Uma vez privado da cidadania americana, resta saber se o Estado brasileiro poderá declará-lo apátrida. O tratado internacional mais importante acerca do tema é a Convenção para a Redução dos Casos de Apatridia, a qual o Brasil ratificou em 2008. Como o próprio nome já sugere, a acepção internacional é de que a apatridia deve ser ao todo evitada, pois viola direito básico de qualquer ser humano de obter uma nacionalidade, algo essencial para o direito à personalidade e a dignidade humana. Neste sentido, a convenção diz:

Artigo 7 (a) Se a legislação de um Estado Contratante permitir a renúncia à nacionalidade, tal renúncia só será válida se o interessado tiver ou adquirir outra nacionalidade. 
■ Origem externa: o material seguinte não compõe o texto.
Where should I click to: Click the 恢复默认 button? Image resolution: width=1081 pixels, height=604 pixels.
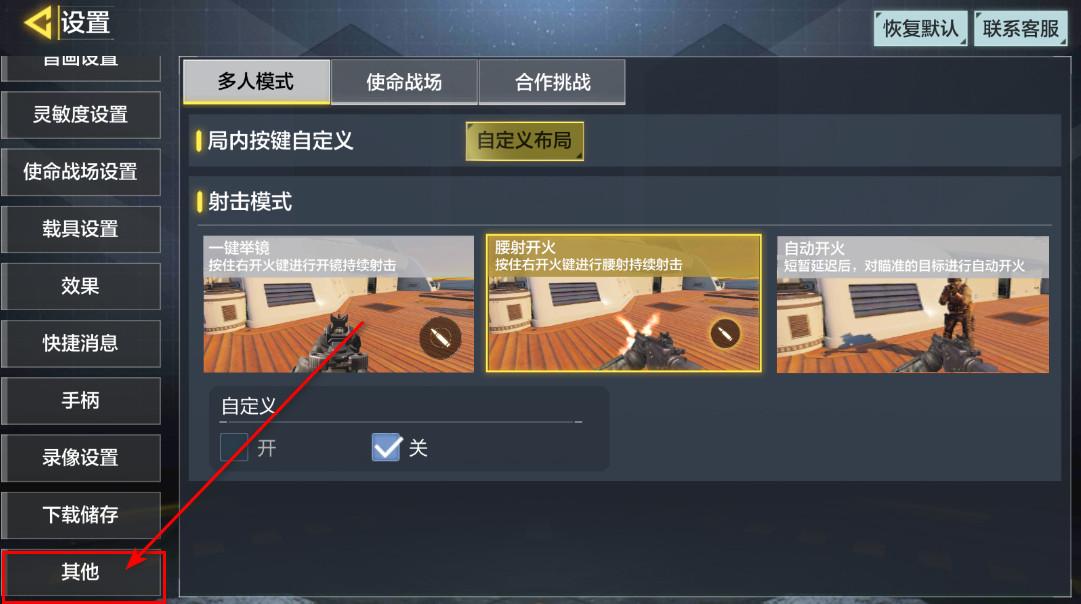(x=920, y=28)

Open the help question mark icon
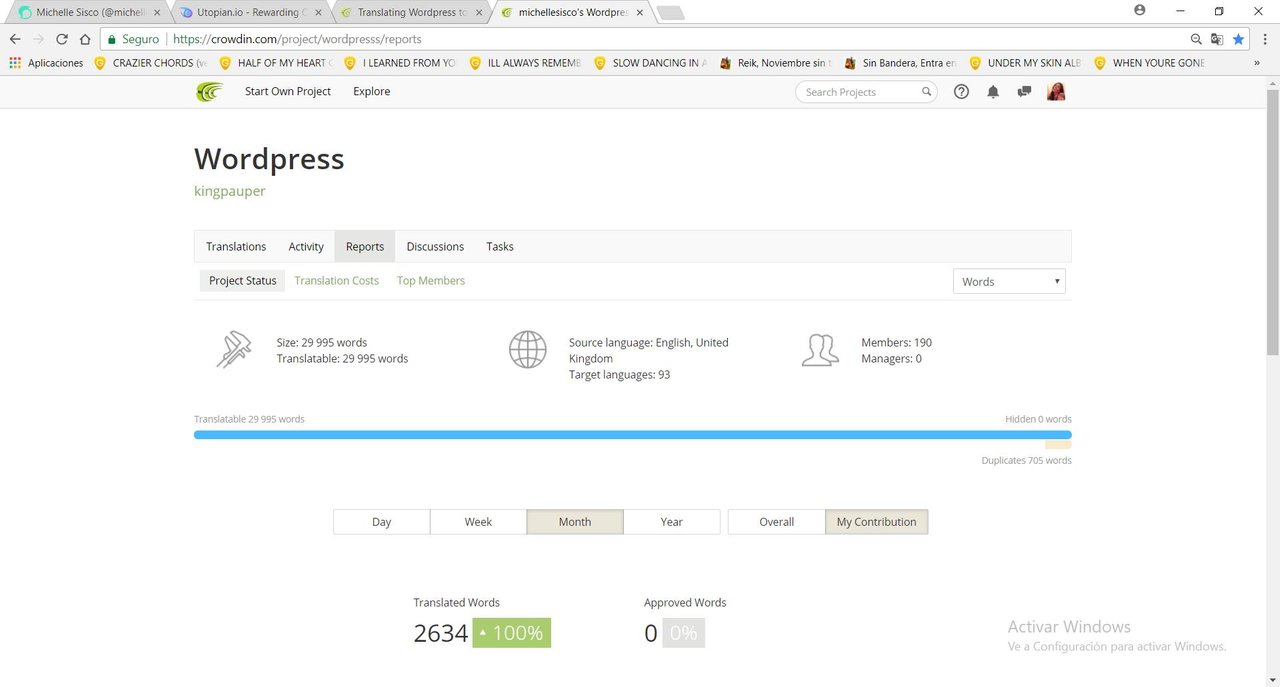click(961, 92)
Artigo 8 1. Os Estados Contratantes não privarão uma pessoa de sua nacionalidade se essa privação vier a convertê-la em apátrida.

Entende-se, portanto, que a nacionalidade, qualquer que seja, é única maneira de evitar a apatridia e garantir os direitos fundamentais do cidadão. A única exceção à regra, também contida na convenção, seria no caso de vítima de perseguição em determinado país a qual a pessoa é nacional. Esta exceção é baseada nos artigos 13 e 14 da Declaração Universal dos Direitos Humanos, que tratam basicamente do direito à liberdade de locomoção e possibilitaria uma pessoa ser declarada apátrida mesmo sendo nacional de algum país.

Ora, este não é o caso presente. A menos que se alegue uma interpretação teleológica da relação que a convenção faz com Declaração Universal, parece impossível juridicamente o pedido de Paul.

A maior incongruência nesta trama é a obscuridade da concessão do atestado de nacionalidade pelo Itamaraty. Questionado pela reportagem qual foi a base documental para concedê-la, o órgão não apresentou resposta dizendo que “o local de nascimento e a nacionalidade de Fernando jamais foram colocados em dúvida, inclusive pelo próprio Fernando, ao longo de vários anos”.

Resta saber também o porquê da mudança de posicionamento do consulado. Caso permanecesse nos EUA, ainda que detido, poderia utilizar-se de instrumentos jurídicos naquele país, inclusive de habeas corpus. Questionado, disse que preferia ficar sob custódia do Controle de Imigração a permanecer no Brasil, longe de suas filhas.

Nacionalidade é uma qualidade daquilo que é nacional, que é próprio da nação, da pátria. O termo “nacionalidade” tem origem provável na palavra francesa “nationalité”, cujo significado primordial, antes do conceito político atribuído ao longo do século XIX, se refere ao “sentimento nacional” ou “nacionalidade cultural”.